──────── Source extract

= Toner (skin care) =

Type of cosmetics

In cosmetics, a skin toner or simply a toner refers to a water-based lotion, tonic, or wash designed to cleanse the skin and prepare it for other skincare products, such as moisturizers and serums. Typically used on the face, toners remove any remaining impurities after cleansing, balance the skin’s pH, and hydrate the skin. They also serve to protect and refresh the skin, often containing ingredients that can soothe, moisturize, exfoliate, or target specific skin concerns like oil control or pore minimization. Toners are typically categorized by their function and intensity into types such as skin bracers, tonics, acid toners, and astringents.

== History and development ==
The use of toners in skincare emerged in the early 20th century as a response to the limitations of harsh, alkaline, soap-based facial cleansers. These early cleansers, while effective in removing dirt and oil, were often harsh on the skin. They could disrupt the skin's natural pH balance, leaving behind a scum or residue that made the skin feel dry and irritated. Toners were developed as a solution aimed at restoring the skin's natural acidity. Initially, they were primarily formulated with astringent ingredients, such as alcohol and witch hazel.

────────────────
──────── Entries shown

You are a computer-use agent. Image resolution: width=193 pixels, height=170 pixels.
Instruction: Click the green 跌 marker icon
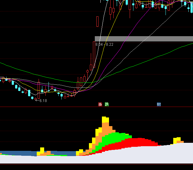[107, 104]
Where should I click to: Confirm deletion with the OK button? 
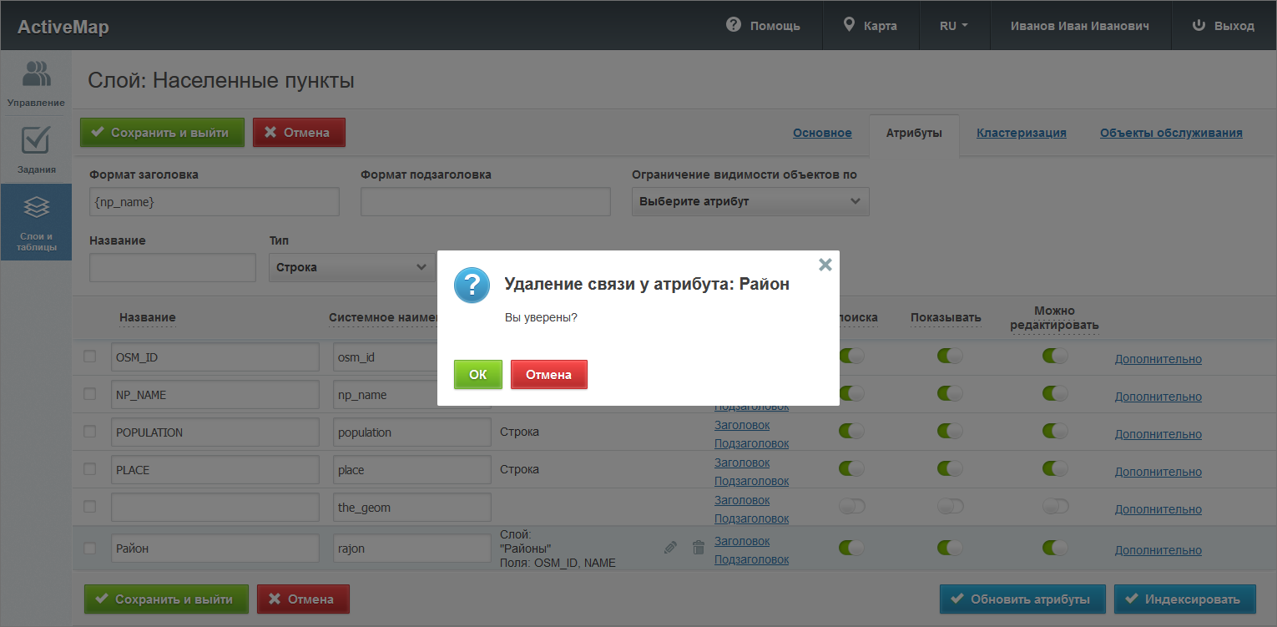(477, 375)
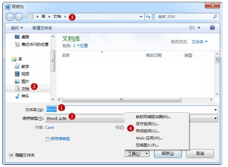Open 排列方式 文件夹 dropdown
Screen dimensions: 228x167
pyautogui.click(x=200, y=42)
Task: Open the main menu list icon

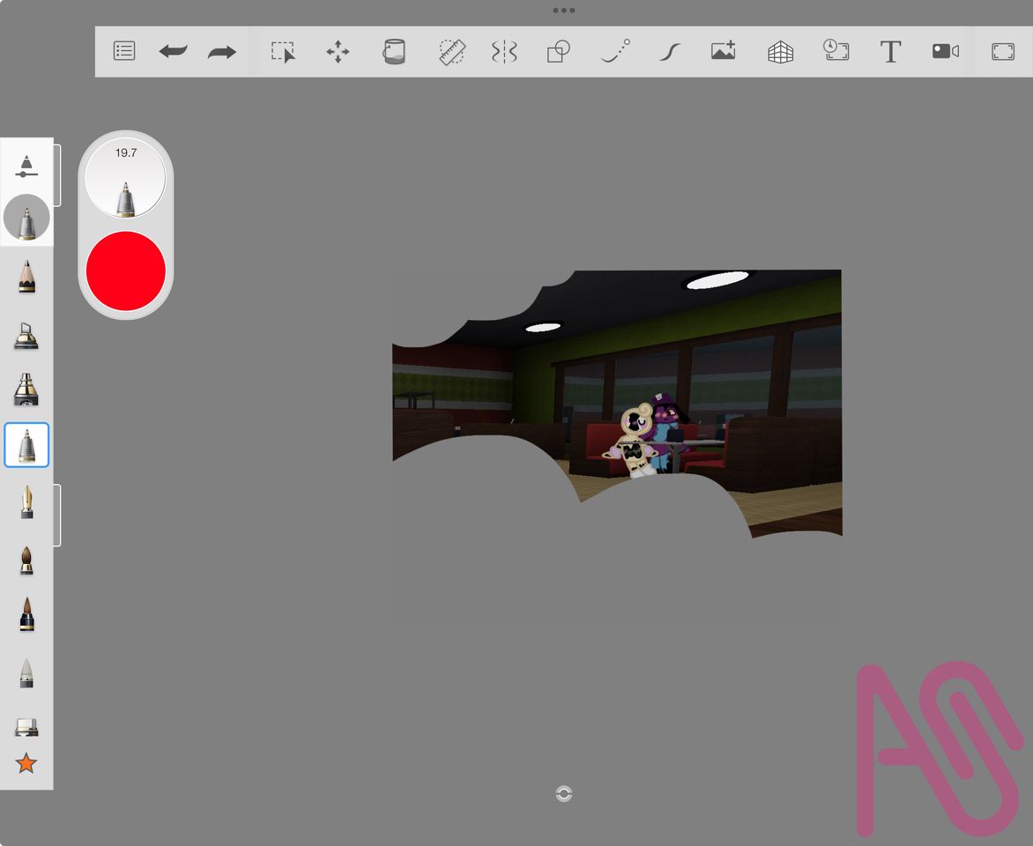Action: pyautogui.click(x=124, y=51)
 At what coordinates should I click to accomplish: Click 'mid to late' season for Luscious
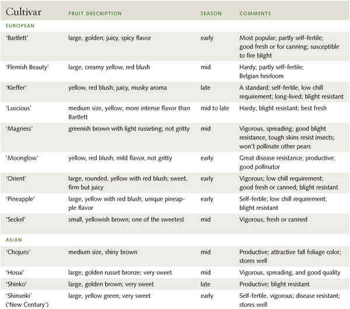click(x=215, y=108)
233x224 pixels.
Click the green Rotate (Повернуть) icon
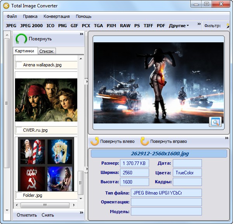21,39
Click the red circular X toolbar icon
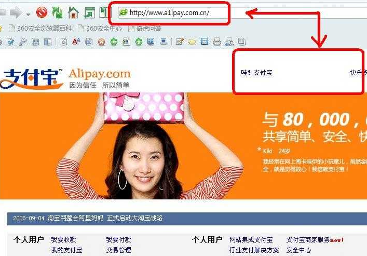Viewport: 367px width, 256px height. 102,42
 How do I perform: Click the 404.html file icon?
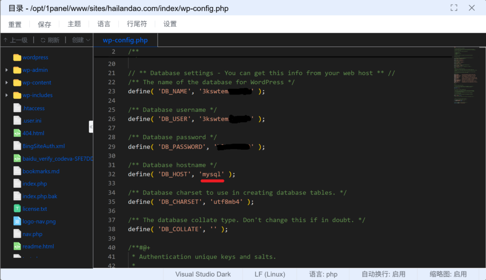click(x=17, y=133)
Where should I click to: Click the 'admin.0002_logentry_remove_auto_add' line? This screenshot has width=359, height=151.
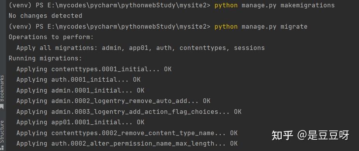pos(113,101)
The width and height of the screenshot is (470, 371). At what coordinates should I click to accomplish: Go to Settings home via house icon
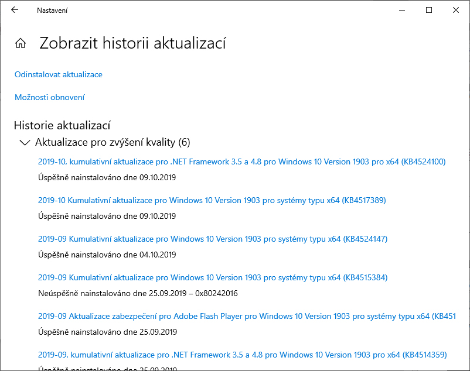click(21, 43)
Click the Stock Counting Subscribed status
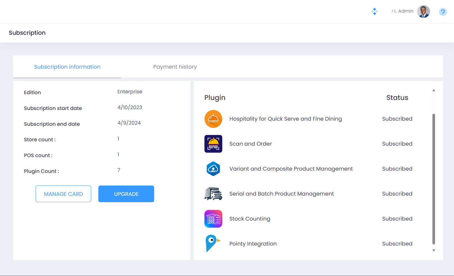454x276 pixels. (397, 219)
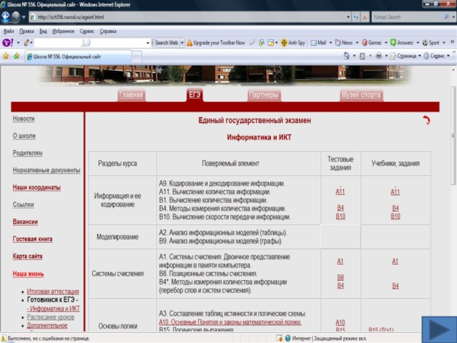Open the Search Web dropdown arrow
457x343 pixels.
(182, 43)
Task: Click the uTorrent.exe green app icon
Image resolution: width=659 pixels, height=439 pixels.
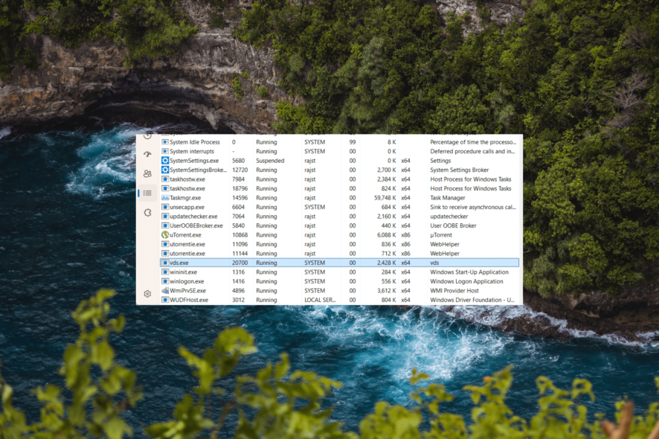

────────────────

> **Task to complete**:
Reproduce verbatim the passage of the skin toner article starting with "Type of cosmetics" and going on through "toners, and astringents.".

> **Exercise output**:
Type of cosmetics

In cosmetics, a skin toner or simply a toner refers to a water-based lotion, tonic, or wash designed to cleanse the skin and prepare it for other skincare products, such as moisturizers and serums. Typically used on the face, toners remove any remaining impurities after cleansing, balance the skin’s pH, and hydrate the skin. They also serve to protect and refresh the skin, often containing ingredients that can soothe, moisturize, exfoliate, or target specific skin concerns like oil control or pore minimization. Toners are typically categorized by their function and intensity into types such as skin bracers, tonics, acid toners, and astringents.